In this month’s IP News section of our Wealth of Ideas newsletter, there is an interesting article that illustrates just one element in the Innovation Continuum: Liquidity for the patent asset class. Two companies – Metaswitch Networks and Genband – sued and then counter-sued each other. And while these are both fine companies – and we totally support their defense of their intellectual property rights – it is interesting to note that of the seven patents that Metaswitch asserted against Genband, four were for inventions that Metaswitch did not develop in-house. Four of the seven patents were purchased from Nortel Networks. Of the seven patents that Genband asserted against Metaswitch Networks in its counter-lawsuit, only three were home-grown. Two were purchased from an inventor, and two from Data Connection.

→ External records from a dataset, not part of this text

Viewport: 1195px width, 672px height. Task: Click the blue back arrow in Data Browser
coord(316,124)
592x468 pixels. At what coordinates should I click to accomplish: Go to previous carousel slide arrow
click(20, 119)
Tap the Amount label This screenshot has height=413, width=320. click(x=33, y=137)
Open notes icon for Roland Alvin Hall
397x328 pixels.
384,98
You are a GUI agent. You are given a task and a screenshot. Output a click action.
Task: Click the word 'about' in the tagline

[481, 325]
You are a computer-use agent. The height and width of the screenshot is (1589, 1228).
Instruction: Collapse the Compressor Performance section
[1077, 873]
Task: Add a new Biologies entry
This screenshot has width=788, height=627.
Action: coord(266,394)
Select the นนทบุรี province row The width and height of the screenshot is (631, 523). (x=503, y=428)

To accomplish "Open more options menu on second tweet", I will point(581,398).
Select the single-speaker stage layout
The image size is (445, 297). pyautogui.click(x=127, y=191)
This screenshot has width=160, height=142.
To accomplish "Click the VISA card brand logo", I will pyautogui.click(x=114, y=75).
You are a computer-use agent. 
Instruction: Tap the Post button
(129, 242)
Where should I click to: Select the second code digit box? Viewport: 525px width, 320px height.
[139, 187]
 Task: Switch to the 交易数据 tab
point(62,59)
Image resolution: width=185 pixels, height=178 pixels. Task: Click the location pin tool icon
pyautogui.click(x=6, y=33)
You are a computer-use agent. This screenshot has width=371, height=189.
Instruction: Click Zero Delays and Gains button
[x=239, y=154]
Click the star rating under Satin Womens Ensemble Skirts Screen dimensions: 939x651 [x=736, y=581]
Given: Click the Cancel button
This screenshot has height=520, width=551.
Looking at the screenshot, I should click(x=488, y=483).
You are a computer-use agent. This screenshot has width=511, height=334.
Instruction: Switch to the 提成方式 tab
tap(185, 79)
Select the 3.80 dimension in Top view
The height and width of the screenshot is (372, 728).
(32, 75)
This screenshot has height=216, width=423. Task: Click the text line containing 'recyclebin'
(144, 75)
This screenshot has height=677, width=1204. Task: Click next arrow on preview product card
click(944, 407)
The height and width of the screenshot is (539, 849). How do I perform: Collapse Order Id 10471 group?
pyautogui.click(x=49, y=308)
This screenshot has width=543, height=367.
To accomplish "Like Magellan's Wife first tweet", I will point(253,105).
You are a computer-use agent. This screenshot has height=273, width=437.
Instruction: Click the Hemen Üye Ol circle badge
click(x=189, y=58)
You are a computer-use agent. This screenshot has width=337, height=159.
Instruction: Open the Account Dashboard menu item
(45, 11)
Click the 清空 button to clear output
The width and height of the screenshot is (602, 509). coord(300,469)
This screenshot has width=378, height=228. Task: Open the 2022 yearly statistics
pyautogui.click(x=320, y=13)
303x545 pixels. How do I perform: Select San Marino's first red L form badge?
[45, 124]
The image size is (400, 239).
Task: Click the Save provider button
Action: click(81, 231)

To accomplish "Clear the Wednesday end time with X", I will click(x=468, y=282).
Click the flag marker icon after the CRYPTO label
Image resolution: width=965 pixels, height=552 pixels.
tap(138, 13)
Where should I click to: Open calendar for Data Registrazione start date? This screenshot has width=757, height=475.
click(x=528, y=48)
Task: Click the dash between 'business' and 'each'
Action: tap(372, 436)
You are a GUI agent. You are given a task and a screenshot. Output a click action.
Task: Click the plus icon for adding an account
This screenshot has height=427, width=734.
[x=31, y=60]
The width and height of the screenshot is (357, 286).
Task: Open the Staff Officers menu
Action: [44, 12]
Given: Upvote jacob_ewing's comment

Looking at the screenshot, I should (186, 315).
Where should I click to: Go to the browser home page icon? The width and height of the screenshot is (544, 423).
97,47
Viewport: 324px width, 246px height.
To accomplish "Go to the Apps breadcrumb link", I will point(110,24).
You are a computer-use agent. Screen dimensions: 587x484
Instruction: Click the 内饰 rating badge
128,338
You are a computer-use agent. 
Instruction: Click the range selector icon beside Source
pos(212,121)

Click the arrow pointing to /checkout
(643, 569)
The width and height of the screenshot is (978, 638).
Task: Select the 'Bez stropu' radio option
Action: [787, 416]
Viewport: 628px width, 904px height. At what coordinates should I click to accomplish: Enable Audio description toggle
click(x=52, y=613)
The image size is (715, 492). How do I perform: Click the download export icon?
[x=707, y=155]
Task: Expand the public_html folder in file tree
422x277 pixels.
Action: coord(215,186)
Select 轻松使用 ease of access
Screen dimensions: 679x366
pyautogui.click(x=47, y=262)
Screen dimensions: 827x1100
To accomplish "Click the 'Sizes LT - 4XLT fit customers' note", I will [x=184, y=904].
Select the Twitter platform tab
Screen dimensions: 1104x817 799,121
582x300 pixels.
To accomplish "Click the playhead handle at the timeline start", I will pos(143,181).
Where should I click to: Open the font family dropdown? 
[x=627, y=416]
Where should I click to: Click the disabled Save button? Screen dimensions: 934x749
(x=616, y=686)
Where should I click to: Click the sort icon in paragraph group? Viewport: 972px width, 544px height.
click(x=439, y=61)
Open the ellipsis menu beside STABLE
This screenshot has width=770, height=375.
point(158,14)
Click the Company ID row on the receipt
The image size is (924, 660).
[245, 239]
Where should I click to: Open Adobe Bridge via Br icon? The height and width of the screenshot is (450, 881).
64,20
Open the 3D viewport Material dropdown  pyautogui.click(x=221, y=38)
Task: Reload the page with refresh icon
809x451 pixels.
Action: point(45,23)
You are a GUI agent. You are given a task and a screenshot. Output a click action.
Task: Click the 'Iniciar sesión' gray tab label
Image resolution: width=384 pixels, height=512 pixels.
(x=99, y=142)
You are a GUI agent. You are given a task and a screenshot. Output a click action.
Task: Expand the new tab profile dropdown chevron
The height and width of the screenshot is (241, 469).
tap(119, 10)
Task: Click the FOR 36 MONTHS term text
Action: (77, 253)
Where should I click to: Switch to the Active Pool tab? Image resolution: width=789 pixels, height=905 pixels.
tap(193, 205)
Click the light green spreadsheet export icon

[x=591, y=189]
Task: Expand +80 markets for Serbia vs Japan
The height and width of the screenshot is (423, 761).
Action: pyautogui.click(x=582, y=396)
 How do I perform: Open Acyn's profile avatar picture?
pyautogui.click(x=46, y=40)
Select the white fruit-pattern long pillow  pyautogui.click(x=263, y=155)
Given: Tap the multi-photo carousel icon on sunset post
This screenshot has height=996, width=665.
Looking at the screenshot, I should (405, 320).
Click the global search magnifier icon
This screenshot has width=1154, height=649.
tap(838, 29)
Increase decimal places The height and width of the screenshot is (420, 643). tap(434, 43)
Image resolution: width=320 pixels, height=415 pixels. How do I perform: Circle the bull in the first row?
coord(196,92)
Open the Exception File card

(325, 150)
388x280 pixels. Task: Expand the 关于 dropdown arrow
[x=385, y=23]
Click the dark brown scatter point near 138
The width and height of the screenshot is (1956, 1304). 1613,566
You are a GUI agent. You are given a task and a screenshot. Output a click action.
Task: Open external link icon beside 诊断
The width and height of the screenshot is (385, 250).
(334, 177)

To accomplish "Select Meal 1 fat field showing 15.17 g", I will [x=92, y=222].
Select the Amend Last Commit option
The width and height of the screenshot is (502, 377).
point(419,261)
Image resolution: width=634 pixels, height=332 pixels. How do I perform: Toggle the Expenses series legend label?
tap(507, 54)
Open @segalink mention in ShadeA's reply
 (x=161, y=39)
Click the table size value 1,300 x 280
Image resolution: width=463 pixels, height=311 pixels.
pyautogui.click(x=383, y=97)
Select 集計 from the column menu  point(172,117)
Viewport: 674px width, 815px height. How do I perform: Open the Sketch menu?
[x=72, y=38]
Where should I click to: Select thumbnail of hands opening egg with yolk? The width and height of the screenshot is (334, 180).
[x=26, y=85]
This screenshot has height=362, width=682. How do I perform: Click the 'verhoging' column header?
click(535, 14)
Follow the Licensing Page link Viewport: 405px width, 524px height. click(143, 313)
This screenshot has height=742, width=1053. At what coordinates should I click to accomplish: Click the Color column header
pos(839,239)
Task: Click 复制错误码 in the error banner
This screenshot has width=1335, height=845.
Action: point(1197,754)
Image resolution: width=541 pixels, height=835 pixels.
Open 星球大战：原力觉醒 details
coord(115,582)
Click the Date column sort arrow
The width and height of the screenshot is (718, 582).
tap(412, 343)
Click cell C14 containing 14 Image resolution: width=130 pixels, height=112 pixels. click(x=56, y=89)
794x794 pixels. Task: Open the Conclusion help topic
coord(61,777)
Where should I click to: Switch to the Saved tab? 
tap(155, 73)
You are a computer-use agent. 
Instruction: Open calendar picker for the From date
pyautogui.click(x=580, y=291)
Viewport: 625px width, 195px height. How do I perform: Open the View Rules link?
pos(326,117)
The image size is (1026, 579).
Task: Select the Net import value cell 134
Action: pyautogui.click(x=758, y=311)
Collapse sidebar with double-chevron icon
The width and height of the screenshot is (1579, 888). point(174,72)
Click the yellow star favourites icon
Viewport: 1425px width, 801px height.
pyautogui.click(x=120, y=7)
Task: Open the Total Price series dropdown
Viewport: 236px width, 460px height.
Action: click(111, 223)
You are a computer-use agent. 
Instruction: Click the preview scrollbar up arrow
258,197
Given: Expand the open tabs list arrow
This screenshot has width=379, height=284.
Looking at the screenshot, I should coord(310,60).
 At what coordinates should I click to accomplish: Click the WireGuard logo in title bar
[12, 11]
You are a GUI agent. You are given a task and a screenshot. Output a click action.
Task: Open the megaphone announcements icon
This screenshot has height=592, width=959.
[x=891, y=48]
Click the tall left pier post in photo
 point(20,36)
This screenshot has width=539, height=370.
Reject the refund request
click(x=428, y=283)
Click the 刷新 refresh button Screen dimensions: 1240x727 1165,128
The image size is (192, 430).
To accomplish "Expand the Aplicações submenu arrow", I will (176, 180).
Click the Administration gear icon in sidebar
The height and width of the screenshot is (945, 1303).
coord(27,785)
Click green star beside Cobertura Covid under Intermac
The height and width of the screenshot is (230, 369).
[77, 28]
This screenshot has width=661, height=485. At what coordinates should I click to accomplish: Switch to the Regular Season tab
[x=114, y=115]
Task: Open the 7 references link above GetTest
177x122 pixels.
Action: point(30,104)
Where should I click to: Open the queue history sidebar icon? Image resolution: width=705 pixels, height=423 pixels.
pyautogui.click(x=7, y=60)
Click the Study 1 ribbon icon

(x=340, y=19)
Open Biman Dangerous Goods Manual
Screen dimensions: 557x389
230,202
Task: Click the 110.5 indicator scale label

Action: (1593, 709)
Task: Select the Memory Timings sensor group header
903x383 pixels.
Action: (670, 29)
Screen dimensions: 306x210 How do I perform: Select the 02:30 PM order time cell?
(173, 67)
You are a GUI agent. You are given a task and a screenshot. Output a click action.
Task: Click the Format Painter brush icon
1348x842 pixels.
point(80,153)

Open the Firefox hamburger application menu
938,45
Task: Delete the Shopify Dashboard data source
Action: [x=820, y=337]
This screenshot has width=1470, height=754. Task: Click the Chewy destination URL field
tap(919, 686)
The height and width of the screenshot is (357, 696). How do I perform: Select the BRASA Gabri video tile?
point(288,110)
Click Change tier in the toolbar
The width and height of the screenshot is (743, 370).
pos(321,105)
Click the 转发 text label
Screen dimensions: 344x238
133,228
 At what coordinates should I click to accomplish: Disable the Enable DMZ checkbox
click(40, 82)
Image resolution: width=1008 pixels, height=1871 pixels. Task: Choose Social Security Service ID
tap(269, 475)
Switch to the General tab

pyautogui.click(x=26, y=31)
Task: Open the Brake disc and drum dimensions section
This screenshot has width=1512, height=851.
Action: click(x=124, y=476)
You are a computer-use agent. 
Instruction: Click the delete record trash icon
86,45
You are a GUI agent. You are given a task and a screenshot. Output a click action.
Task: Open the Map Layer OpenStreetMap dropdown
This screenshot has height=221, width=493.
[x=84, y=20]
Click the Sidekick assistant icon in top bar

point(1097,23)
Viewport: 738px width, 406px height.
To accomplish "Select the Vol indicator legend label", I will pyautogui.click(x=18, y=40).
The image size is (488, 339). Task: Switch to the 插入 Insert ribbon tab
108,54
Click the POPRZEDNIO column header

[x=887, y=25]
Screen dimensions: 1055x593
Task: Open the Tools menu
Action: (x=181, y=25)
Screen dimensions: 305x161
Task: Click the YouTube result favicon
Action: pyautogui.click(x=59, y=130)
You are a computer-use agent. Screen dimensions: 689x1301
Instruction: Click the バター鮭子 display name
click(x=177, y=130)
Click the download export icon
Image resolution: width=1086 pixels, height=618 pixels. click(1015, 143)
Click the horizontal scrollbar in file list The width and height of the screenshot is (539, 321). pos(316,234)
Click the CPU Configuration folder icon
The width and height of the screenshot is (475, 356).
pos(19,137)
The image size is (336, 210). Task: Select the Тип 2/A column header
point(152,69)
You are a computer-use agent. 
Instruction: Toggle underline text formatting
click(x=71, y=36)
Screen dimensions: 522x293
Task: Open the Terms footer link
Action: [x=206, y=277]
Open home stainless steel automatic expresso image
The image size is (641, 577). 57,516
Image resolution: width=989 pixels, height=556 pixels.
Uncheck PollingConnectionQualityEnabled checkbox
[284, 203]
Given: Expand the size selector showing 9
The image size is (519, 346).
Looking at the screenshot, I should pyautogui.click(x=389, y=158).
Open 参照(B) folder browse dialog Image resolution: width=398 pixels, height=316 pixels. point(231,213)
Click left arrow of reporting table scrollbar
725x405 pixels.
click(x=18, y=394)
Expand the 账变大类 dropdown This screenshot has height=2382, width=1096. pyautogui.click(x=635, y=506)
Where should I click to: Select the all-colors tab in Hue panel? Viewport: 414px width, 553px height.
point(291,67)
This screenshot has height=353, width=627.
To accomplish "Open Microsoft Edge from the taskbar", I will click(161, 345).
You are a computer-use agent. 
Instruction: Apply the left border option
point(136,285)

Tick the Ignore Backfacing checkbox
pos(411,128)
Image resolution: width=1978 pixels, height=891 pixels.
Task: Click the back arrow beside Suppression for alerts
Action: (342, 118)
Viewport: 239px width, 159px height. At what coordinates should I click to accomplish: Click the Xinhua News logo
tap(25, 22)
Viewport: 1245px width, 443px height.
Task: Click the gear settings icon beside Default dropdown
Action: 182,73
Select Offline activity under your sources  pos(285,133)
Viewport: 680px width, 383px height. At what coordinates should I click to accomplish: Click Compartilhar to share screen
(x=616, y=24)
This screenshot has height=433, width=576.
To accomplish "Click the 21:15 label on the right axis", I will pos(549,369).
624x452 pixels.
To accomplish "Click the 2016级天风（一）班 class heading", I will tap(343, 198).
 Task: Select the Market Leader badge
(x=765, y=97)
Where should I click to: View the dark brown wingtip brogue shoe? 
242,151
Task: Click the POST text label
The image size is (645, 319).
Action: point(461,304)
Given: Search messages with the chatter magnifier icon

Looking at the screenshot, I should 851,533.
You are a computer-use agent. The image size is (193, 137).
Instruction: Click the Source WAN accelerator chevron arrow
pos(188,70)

Our point here is that since both Metaswitch Networks and Genband are market participants – and not NPEs – the “patent reformers” do not criticize their assertion of their patent rights. But Metaswitch’s and Genband’s willingness to buy patents to supplement their in-house intellectual property helped to maintain liquidity for an asset class that is critical to American innovation and American competitiveness in an intensely competitive global marketplace.

If our elected officials and the judges they appoint understood the Innovation Continuum, we would NOT have the weakening we have of intellectual property rights by Congress and the judiciary.